# Utils Functions

In [None]:
import pandas as pd
import os
import numpy as np
pd.set_option('display.max_columns', None)


def get_df_from_folder2rd(subfolder):
    # subfolder = os.path.join(folder, folder2rd)
    filenames = [os.path.join(subfolder,i) for i in os.listdir(subfolder) if 'errorlog' not in i and '.DS_Store' not in i]
    L = []
    for filename in filenames:
        try:
            df = pd.read_pickle(filename)
            L.append(df)
        except:
            print('Error File', filename.split('/')[-1])

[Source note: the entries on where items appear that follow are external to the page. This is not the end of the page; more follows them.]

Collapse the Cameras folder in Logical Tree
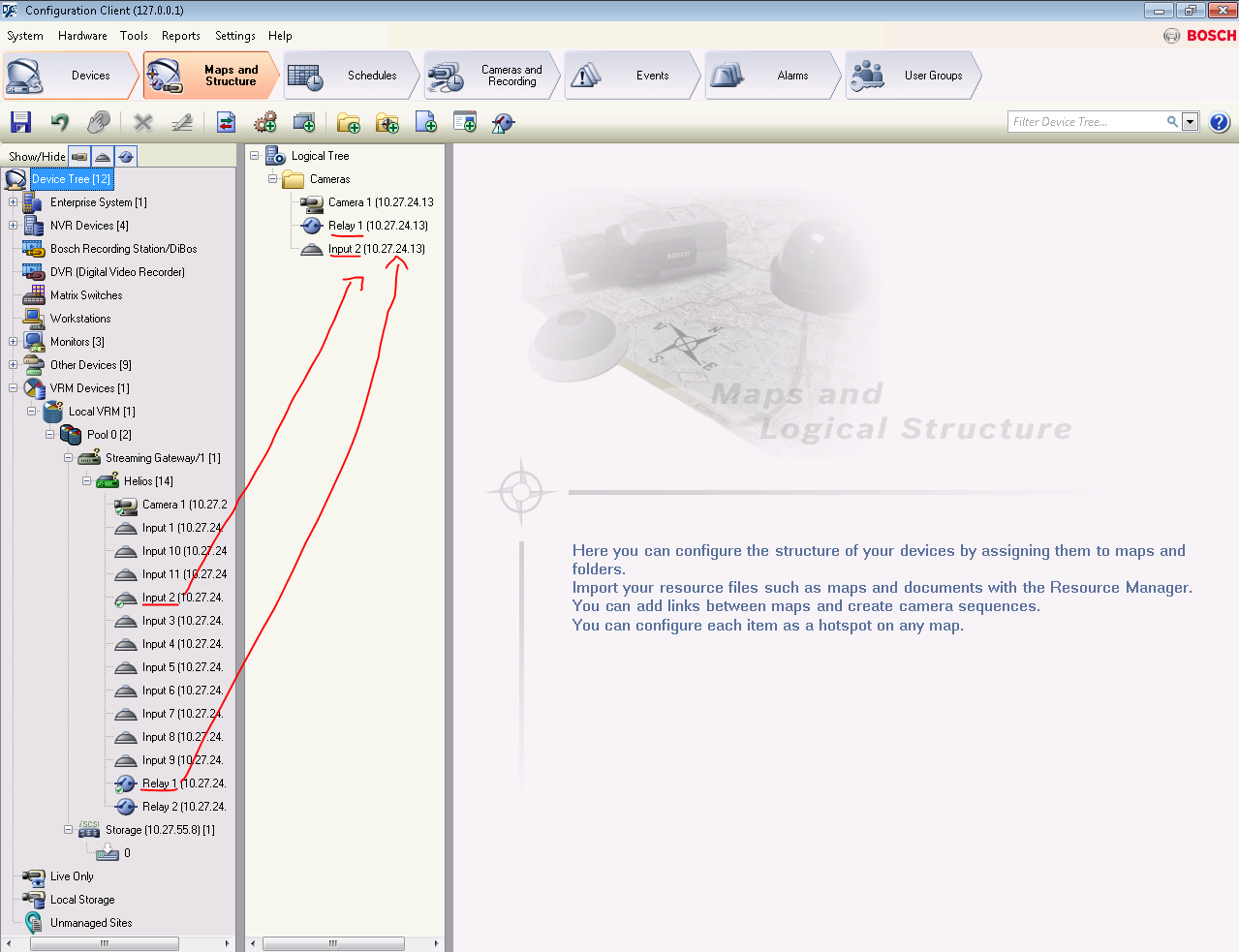 [272, 179]
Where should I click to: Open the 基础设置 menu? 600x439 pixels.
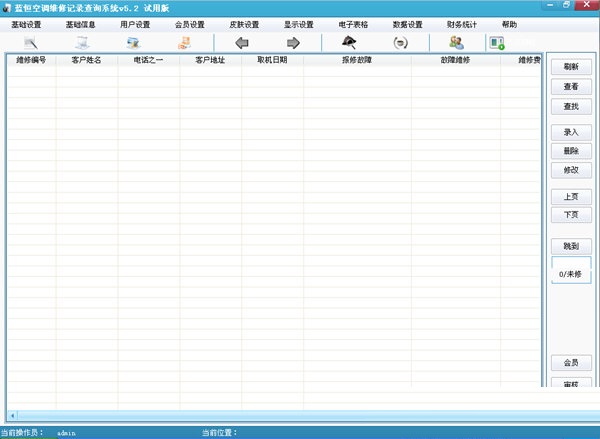[x=26, y=24]
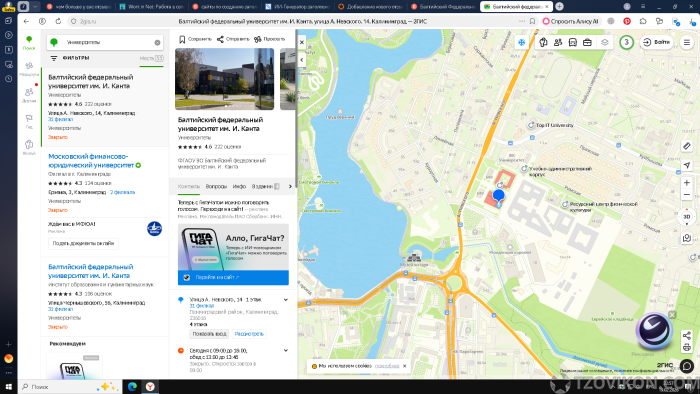This screenshot has height=394, width=700.
Task: Toggle the snowflake map mode button
Action: [x=521, y=42]
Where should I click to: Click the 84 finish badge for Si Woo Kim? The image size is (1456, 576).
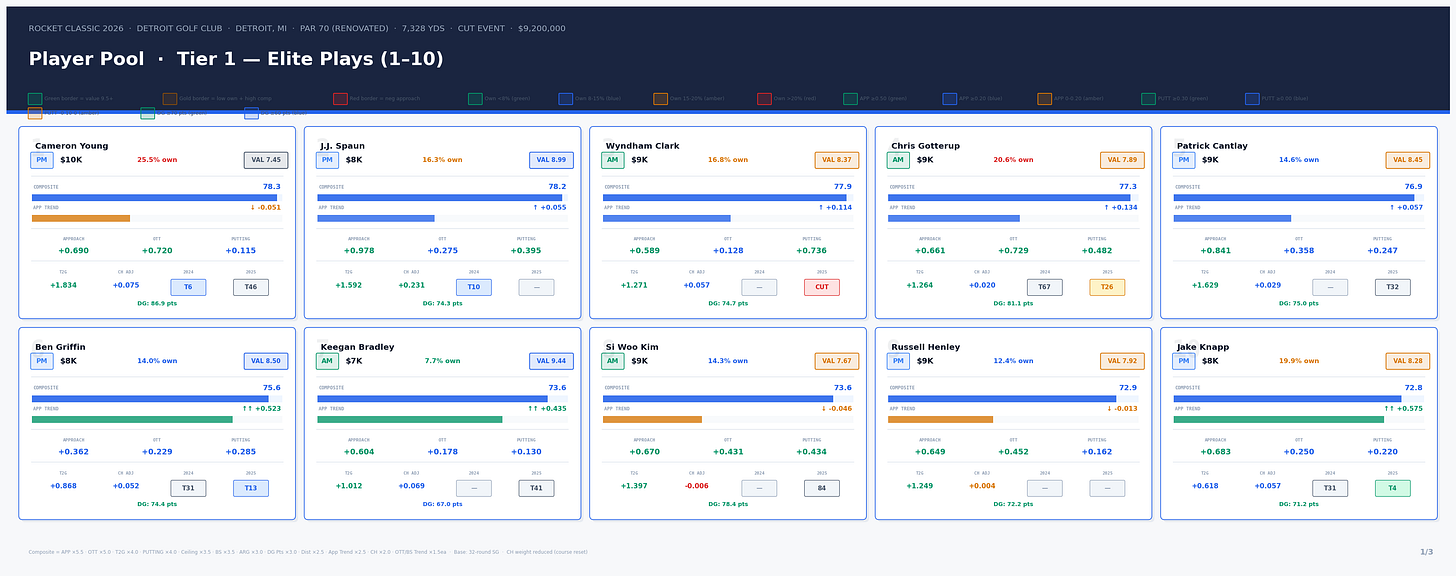822,488
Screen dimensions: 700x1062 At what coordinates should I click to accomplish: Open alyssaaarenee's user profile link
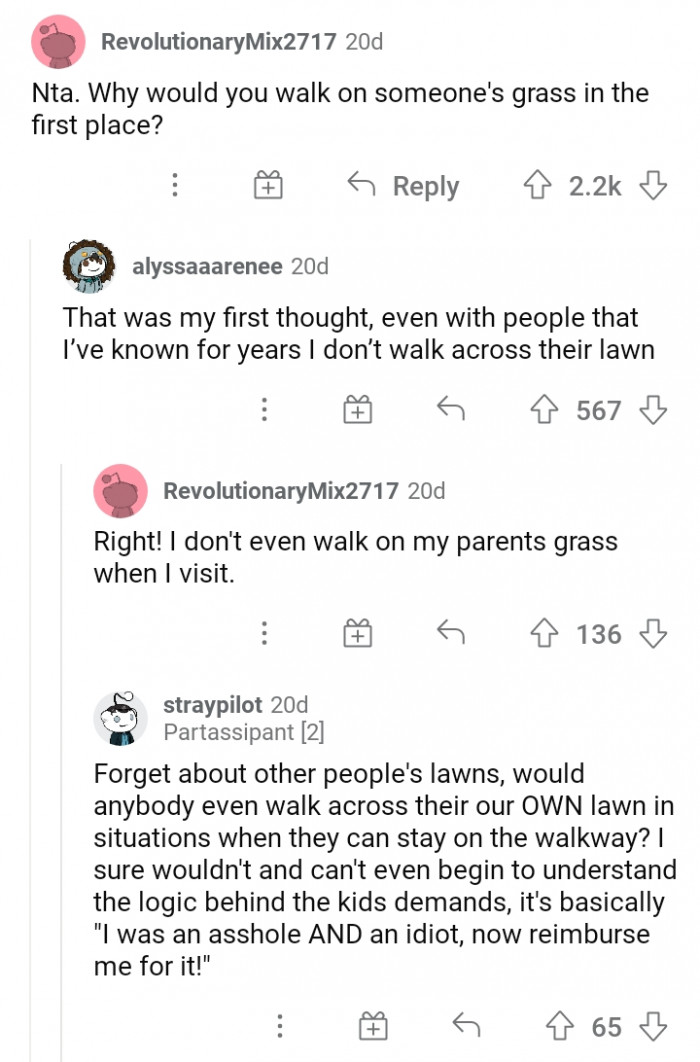click(207, 266)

    DF = pd.concat(L).reset_index(drop = True)
    return DF


def review_info(subfolder, review_col):
    DF = get_df_from_folder2rd(subfolder)
    d = {}
    d['subfolder'] = subfolder.split('/')[-1]
    DF['ReviewCountClt'] = DF[review_col].apply(lambda x:len(x))
    d['total_reviews'] = DF['ReviewCountClt'].sum()
    s = DF[DF['ReviewCountClt'] > 0 ]
    d['physician'] = len(DF)
    d['physician_of_reviews'] = (DF['ReviewCountClt'] > 0 ).sum()
    s = DF['ReviewCountClt']
    return DF, d, s


def change_npi_to_int(x):
    try:
        return int(x)
    except:
        # print(x)
        return 0


# Look at Samples

In [None]:
# folder2rd = 'Output/healthgrades/MD_Doc2GoogleURL_healthgrades_s0_e10000/'
# folder2rd = 'Output/vitals/MD_Doc2GoogleURL_vitals_s0_e10000/'
# folder2rd = 'Output/ratemds/MD_Doc2GoogleURL_ratemds_s0_e2199/'
# folder2rd = 'Output/zocdoc/MD_Doc2GoogleURL_zocdoc_s0_e10000/'
folder2rd = 'Output/yelp/MD_Doc2GoogleURL_yelp_s0_e2600/'

DF = get_df_from_folder2rd(folder2rd)
DF.head()

# WebURL Information

In [None]:
WebsiteNames = ['healthgrades', 'vitals', 'ratemds', 'zocdoc', 'yelp']
doj_path = 'Data/NPI_included.csv'
mddo_path = 'Data/NPPESMDDOPhysician.p'

DOJ_NPI_included = pd.read_csv(doj_path)['NPI'].to_list()
MDDO_NPI_included = pd.read_pickle(mddo_path)['NPI'].to_list()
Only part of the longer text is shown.